Although you most likely didn’t know it, turban snails (Turbo spp.) have some pedigree and are still well worth eating. If the French, Catalonians (and a few other culture-bucking foragers) can make much of a thing over common garden snails (Helix aspersa), then surely there is cause for enthusiasm for a more generous version from the sea. What’s more, while in general there is an aversion to eating invertebrates from the land we seem far happier to eat them from the sea (would you eat a locust as readily as a prawn?).
The issue common to all snail eating (except for abalone, the king of them all) is the problem of getting them out of the shell. The business of boiling them so that the meat will most easily come out toughens it enough to preclude the abalone approach of fast minimal cooking for tenderness. It is not an insurmountable problem, but it does mean that turbans are one of those harvests with some preparation time attached. Boiled for 5 minutes or so, they can be tapped out of the shell; the operculum (the spiraled shell ‘door’ often made into jewellery), guts, some of the black bits and large spiral of gonads removed. Whatever you do next, thin slicing or mincing is a good idea unless you are a particular fan of chewy. The gonads can be sometimes sweet in their own right (albeit rich and not necessarily to the liking of all) but occasionally somehow bitter (seemingly more often when they are green).
For some people it is unlikely that there will be any stages of the preparation that will look or smell great. One slightly confronting tendency is for the rather tough and rubbery flesh to actually smell a bit rubbery (car tyre rather than latex) when you are mincing it. With a bit of imagination though, there are undoubtedly innumerable good ways to enjoy turban shells. Perhaps with a bit more slow cooking than other commonly eaten molluscs but still borrowing from things like Italian Zuppa di Cozze or Vongole al Pomodoro or French or Belgian moules provencale or something. Having recently and successfully followed up a tip for tenderising abalone whereby you soak it in milk for a day, this should also work. At this end of this post by the Gourmet Forager there is recipe for congee with abalone that would also work with a turban substitution. Turban meat as one of the random entries in a bouillabaisse seems possible too. I have also had success with the mince in garlic and spice patties enjoyed with sour cream, sweet chilli sauce and a dusting of salted fish roe. My latest way has been to simmer finely minced meat in a little stock and white wine until it is nearly evaporated, then I freeze it for later use. There is also a good pattie recipe specifically for turbans here.

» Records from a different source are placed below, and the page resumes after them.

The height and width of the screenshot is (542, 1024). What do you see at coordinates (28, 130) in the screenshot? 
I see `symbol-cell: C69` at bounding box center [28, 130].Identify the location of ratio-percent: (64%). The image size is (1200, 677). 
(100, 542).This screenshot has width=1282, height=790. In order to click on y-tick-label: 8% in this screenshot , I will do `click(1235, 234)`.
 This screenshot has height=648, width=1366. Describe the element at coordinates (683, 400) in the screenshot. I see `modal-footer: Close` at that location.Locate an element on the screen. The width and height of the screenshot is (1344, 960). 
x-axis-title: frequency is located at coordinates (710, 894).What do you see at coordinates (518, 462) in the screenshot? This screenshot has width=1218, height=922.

Probably the best thing that turbans have going for them is simply that they are an underutilised resource, abundant, free, local and easily gathered. There are some better tasting sea snails out there – like Spengler’s triton (Cabestana spengleri) and cartrut shell (Dicathais orbita) – both with a crab-like hint to them that probably comes from being carnivorous rather than algae-eaters (check out a nice recent Spemgler’s triton post here) . And of course there is the unmatched delicacy of abalone (Haliotis spp.). But these are all nowhere near as abundant (and the latter subject to some tight restrictions). The green turban (Turbo undulatus) is smaller than the Sydney turban (T. torquatus) (and occasional military turban (T. militaris)) that I gather, can be gathered in the intertidal zone (where this is legal), and may be more palatable – but I have never done the taste test. The even smaller black nerite (Nerita atramentosa) occasionally gathered by Mediterranean and Asian Sydneysiders from the intertidal (and a big component of most rocky shore Aboriginal middens) also finds favour with some, often thrown in the shell in with soups or stews to add their whole flavor and some little winkle-picked morsels.
With all the seafood molluscs, the same foraging responsibility applies; they can’t run, they can barely hide, and even though few of us are out after them it requires that we follow basic sense and leave plenty behind, keep to the legal size limit (7.5 cm as longest dimension for the large turbans), and bag limit (20 per person). Although Fisheries have some cursory rules, sea snails are essentially an unmanaged fishery and therefore need to be a user-managed one – because if it ever required Fisheries to step in, in the absence of commercial lobbying their most likely response would simply be to close it. There is a plenty that should easily be maintained, and retained for those few adventurous foragers who might care about it.